The Heritage Foundation concluded that the state of American poverty is being drastically exaggerated by Democrats and liberals, and that "Over the long term, exaggeration has the potential to promote a substantial misallocation of limited resources for a government that is facing massive future deficits."
Insensitivity Parading as Austerity
This echoes the Orrin Hatch philosophy. "I hear how they [President Obama and Democrats] are so caring for the poor and so forth," Hatch said in remarks on the Senate floor last month. "The poor need jobs. And they also need to share some of the responsibility." It is baffling why so many lower-middle-class and rural, poor whites continue to vote Republican when the party's agenda is so antithetical to their interests and well-being.
By seeking to define poverty in absolute terms, the Republican political machine is engaging in an exercise that could literally form a Third World America. The latest austerity measures enforced by the debt compromise, and the looming cuts to government spending expected to occur, may well lead to a double-dip recession -- but that is only the least of our worries.
American is facing systemic, long-term unemployment and underemployment. This can only serve to compound the dilemma already faced by those who are impoverished.
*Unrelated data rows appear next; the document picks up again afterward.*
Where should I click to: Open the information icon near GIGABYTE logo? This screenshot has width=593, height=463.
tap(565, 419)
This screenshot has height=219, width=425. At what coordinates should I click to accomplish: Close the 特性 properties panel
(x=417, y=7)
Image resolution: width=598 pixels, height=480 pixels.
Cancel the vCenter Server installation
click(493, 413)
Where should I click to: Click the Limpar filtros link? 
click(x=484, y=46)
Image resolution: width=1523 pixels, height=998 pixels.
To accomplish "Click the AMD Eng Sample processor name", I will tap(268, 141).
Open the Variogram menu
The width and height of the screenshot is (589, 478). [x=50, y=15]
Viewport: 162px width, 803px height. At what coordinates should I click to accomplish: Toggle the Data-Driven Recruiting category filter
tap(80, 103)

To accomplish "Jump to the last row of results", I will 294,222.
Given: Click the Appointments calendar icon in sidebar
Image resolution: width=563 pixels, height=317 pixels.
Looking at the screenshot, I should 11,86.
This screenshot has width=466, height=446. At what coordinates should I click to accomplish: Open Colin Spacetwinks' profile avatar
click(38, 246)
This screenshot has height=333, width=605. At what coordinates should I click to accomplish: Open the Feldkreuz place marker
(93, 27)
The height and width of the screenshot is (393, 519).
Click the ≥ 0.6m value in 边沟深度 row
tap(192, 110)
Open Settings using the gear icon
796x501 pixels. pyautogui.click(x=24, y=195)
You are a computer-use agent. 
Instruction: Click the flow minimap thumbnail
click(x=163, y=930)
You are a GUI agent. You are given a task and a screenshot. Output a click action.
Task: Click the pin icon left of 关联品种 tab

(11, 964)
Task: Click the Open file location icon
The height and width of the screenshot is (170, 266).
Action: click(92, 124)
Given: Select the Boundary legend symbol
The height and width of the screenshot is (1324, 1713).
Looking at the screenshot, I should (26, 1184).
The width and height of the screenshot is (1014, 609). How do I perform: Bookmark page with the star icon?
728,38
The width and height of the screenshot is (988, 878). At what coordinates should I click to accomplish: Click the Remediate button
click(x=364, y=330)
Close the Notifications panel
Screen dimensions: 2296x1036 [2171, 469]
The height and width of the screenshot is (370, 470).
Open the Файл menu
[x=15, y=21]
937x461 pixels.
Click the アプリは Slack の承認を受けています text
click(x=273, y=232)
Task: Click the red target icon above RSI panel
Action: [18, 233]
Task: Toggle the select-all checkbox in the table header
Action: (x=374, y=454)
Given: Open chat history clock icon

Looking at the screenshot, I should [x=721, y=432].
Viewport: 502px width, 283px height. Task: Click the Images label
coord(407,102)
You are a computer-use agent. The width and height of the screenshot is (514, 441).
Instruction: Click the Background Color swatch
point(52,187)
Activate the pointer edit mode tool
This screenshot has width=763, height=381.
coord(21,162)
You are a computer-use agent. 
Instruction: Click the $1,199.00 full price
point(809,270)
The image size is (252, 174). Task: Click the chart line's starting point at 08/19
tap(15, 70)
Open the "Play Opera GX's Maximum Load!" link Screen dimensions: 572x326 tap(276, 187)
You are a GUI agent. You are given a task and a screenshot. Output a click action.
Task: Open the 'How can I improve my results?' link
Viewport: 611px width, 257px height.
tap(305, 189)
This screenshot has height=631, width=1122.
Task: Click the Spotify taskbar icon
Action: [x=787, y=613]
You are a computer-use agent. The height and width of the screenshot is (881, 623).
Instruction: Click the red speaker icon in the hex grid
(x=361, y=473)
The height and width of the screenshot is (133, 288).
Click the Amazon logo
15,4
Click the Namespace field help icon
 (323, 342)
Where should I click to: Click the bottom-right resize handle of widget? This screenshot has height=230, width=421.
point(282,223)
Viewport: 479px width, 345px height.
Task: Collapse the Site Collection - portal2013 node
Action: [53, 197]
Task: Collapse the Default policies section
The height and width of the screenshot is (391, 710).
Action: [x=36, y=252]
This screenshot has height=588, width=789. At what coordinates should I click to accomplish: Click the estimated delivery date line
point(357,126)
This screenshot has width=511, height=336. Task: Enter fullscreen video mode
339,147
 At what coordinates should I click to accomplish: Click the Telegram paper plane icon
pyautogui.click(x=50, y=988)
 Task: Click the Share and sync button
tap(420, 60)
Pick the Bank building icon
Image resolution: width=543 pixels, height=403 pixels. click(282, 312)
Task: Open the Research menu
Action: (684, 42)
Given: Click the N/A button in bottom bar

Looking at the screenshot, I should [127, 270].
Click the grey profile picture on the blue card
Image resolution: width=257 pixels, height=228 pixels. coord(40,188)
By suggesting that the poor should help shoulder the burden because they have televisions, conservatives flatly ignore the psychological aspects of poverty. Does simply owning a car or television now make one rich? Has the bar been reset so low?
By claiming that people are not poor because they have clothing to wear or a refrigerator in which to keep food implies that they are undeserving of basic human needs. This is inhumane and decisively un-American. And destroying social programs designed to help those in need will send the message that insensitivity, parading as austerity, is the new status quo.
As James Baldwin proclaimed in his collection of essays The Price of the Ticket, "The inequalities suffered by the many are in no way justified by the rise of a few." The American political and diplomatic process should encourage progress, not legislate lack and want.